There is nothing like a song about losing your 401(k) at the craps table to give one a warm, fuzzy feeling of being part of a unique, unified community.

Then it dawned on me: How little we have in common with each other today compared to just a half century ago. Here I was downloading obscure songs in stark contrast to days of yore when everyone watched Lucky Strike’s "Your Hit Parade."

Every week, the top 10 songs on our AM radios would be sung by Dorothy Collins, Russell Arms, Snooky Lanson or Gisèle MacKenzie. The show hit the skids when Lanson tried to sing Elvis’ "Hound Dog," but that’s not the point. The point is there was a commonality, a shared experience in American life that we no longer have.

Everybody could name three or four of the top 10 tunes in any given week. Can you name one today? Everybody watched Cronkite and Murrow. What are the network ratings now? Everybody read the local papers and knew the latest news. Well, just ask a co-worker a question about anything in the news and you’ll get a blank stare.

Everybody went to the rodeo when it came town. Everybody went to the high school football games. Everybody attended one of three or four Protestant congregations. Why, everybody even spoke the same language.

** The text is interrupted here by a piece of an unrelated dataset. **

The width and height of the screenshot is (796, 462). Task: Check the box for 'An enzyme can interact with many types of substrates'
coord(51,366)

It was the kind of homogeneity celebrated by John Jay in Federalist Papers No. 2: "Providence has been pleased to give this one connected country to one united people — a people descended from the same ancestors, speaking the same language, professing the same religion, attached to the same principles of government, very similar in their manners and customs, and who, by their joint counsels, arms, and efforts, fighting side by side throughout a long and bloody war, have nobly established general liberty and independence."

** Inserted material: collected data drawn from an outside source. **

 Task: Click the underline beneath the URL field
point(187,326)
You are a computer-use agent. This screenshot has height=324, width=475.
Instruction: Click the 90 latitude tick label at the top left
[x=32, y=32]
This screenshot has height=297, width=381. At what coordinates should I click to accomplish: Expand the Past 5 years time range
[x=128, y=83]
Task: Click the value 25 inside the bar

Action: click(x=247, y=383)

Today, the radio dial is strewn with every conceivable genre of what passes for music. Cable and satellite television offer hundreds of choices (and there’s still nothing worth watching). Everybody is cocooned with buds in their ears, and community is something called MySpace and Facebook.

I’m not being nostalgic or even bemoaning the approaching Apocalypse. Just observing that the newspaper may well be the last mass medium.

Therefore, it must fall to someone in this cacophony of many voices and many messages to remind us about the sense of community and purpose that keeps a nation safe and free.

As Thomas Jefferson wrote in 1787: "Cherish, therefore, the spirit of our people, and keep alive their attention. Do not be too severe upon their errors, but reclaim them by enlightening them."

OK, maybe I’m bemoaning a bit about how too few are paying attention.

But, that said, merry Christmas to y’all who still read and a very Vegas welcome to the National Finals Rodeo crowd. Don’t forget to e-mail home Dale Watson’s assurance: "Now I’m writing merry Christmas, Mama. Don’t you fret. You know I’m fine in Vegas."